Tourism has long been a major economic booster for New York. Last year, tourists accounted for more than 25 percent of all Visa transactions in the city’s stores, according to the think tank Center for an Urban Future. It was a record year for tourism, drawing 62.8 million visitors and marking a 90 percent uptick since 1998.
Sozanni and Cole both estimate that tourists will comprise a significant portion of their sales in New York, while Dubreuil already sees a 50-50 mix. Miami is still The Webster’s biggest outpost in terms of sales volume, she said, but she anticipates New York to be the top store soon.
If the three retailers aren’t worried about New York’s retail establishment, they’re even less worried about the onslaught of Amazon. Old-fashioned store traffic, in fact, makes up the bulk of all three retailers’ sales. The Webster has its own e-commerce platform, but 10 Corso Como has only dabbled in online sales on a local basis and Forty Five Ten sells through online marketplace Farfetch.
“Today, you have two ways of shopping: very fast on the internet or very slow for the experience. What 10 Corso Como stands for is experience. You don’t come here to buy a jacket in three minutes,” Sozzani said, though she has plans of using the New York store as a fulfillment centre to build out its e-commerce platform.
Brick-and-mortar is indeed on the upswing again as retailers across the board benefit from high consumer confidence and a strong labour market. While mass-consumer retailers have also found recent success with experiential retail, the idea that shopping should be a pampering or exciting excursion is not new to upscale vendors. Luxury brands have long offered champagne to its customers, and decades before The Websters hosted private capsule collection viewings, Bergdorf organized fashion shows inside the store.

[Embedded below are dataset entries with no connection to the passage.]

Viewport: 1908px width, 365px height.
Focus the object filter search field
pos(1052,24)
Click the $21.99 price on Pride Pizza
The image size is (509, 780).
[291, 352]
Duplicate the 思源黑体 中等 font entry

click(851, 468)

For the likes of 10 Corso Como, the experience of retail is part of their DNA. Drawing on her decades in the media and art industry, Sozzani aimed to create a “living magazine” in a store format when she founded the company.
“Fashion is just one part of the puzzle,” she said. “It’s not the heart of it. We have the gallery, the culture, and the food — it’s more about living an experience.”